Depressed youngsters are more likely to get hooked, said Dr Amit Sen, director of Children First, a mental health institute in Delhi. “So, instead of policing content, we must eradicate the root cause of the problem—depression among youth because of isolation and lack of communication,” he said.

According to the World Health Organisation, more than five crore Indians had depression in 2015.

Dr Kersi Chavda, psychiatrist at Hinduja National Hospital and Hurkisondas Hospital in Mumbai, said a phenomenon like this would affect only those who were psychologically weak. “For such people to feel accepted by peers, they feel they have to do certain things to prove they are strong,” said. “[A person can take up the] Blue Whale [challenge] by invite only. It is playing on the psyche of such people and is pushing them to go to extremes. It is not that the game is the problem, it is the person doing it that has the issue.”

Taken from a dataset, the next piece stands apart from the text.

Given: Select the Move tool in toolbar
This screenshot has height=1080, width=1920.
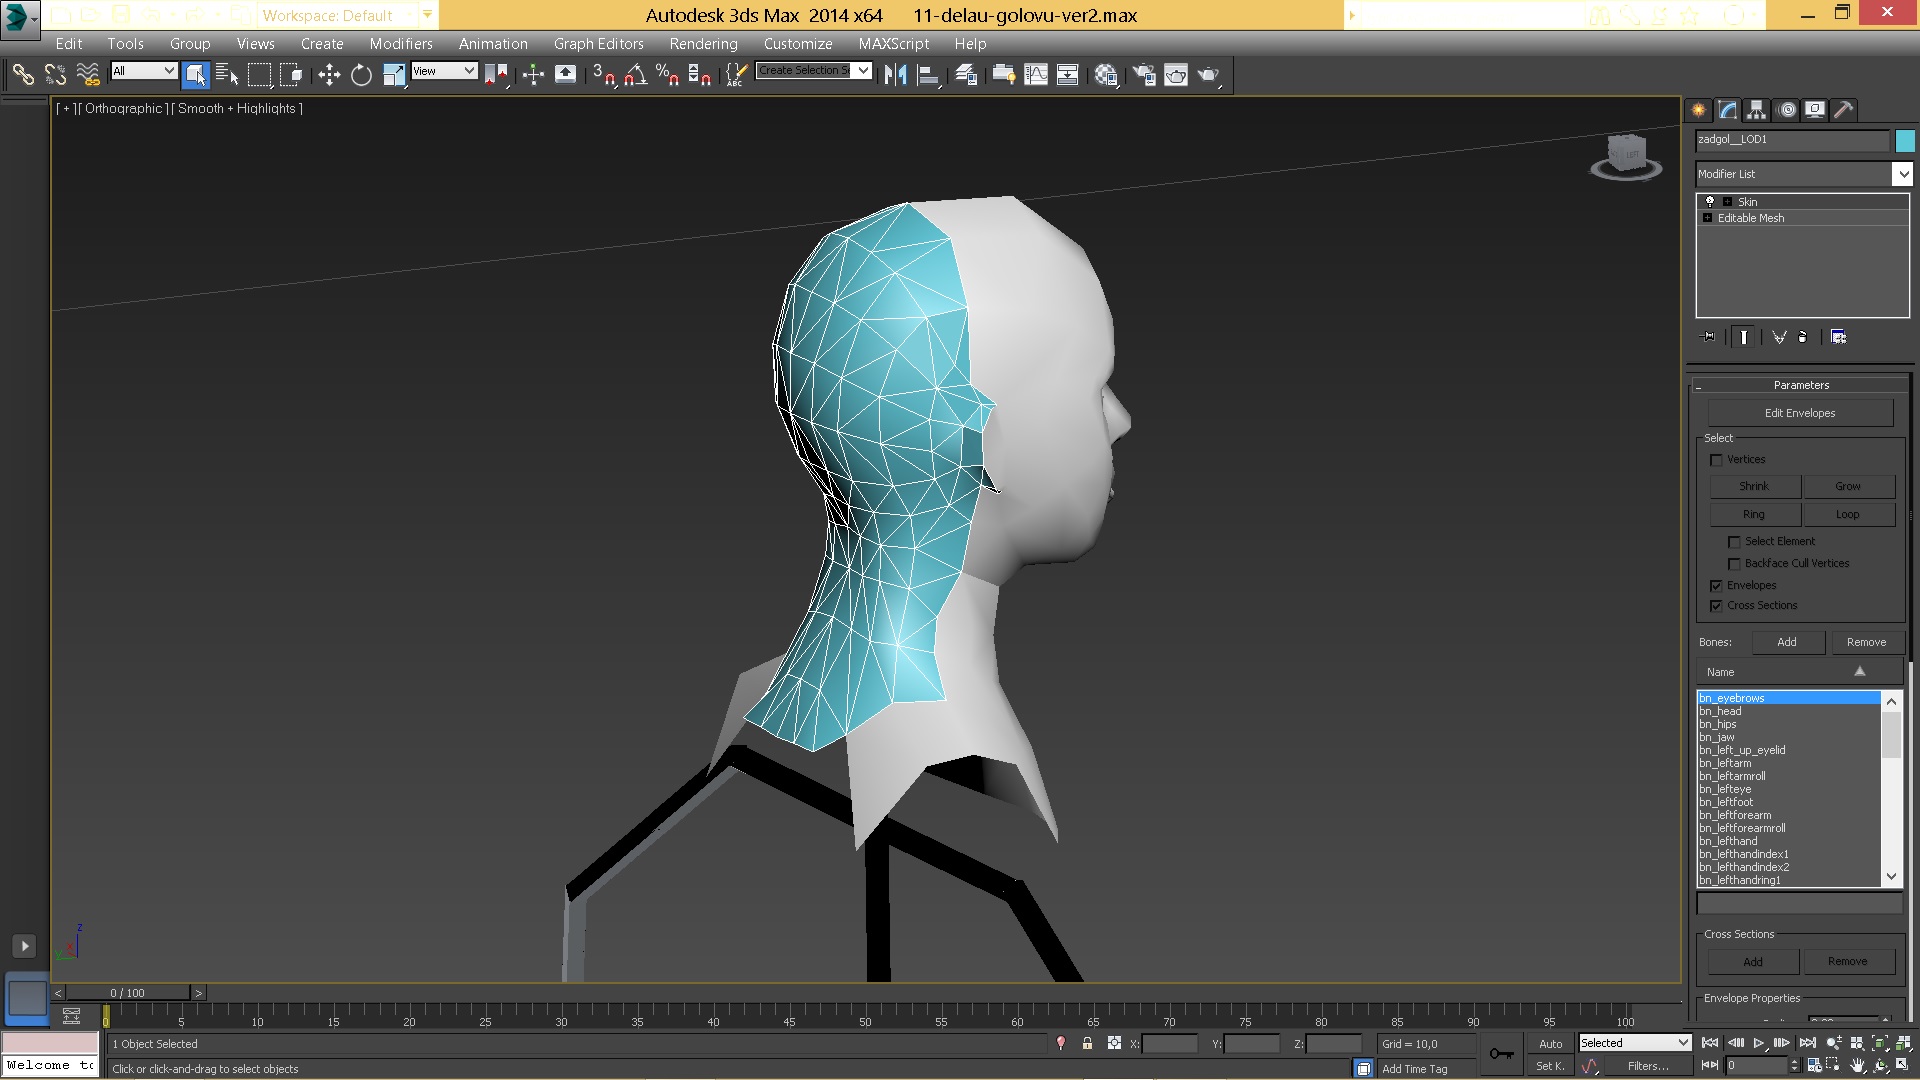Looking at the screenshot, I should [329, 74].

He said parents should keep a close eye on teenagers who were withdrawn or had suddenly become quiet. “If he seems to be in his own world, is bunking a lot of classes or is indulging in self harm, it becomes incumbent on us to address the issue,” he said. Even adults were at risk. “There is a thin line between 19 and 20, a teen and a young adult. It is imperative to make sure that we keep talking to kids about any negativity affecting them. Conversation is the key.”

Besides, parents can fight technology with technology. “Don’t allow your child to use the computer when alone, check his browsing history, use parental locks, instal software that lock certain sites from popping up, and use an app blocker,” said Ritesh Bhatia, the cyber expert. “Police officers, teachers, parents and children have to be cyber literate. Only then will we be able to fight the predators of the virtual world.”

However, Maya Menon, associate professor of psychology at the Government College for Women in Thiruvananthapuram, said, “The whole episode may make parents and teachers control freaks. This will only lead to more complications. What is most important is that the communication channel between parents and children must always be live.”

Though there is fear among parents, no suicide has yet been conclusively linked to the Blue Whale Challenge. Dr Jinesh P.S., a forensic medicine specialist at the Kottayam Medical College, Kerala, said the relatives blaming the challenge could be trying to cover up an uncomfortable truth. “Nobody wants society to know that their kids suffer from mental issues, even if it is something easily treatable like depression,” he said.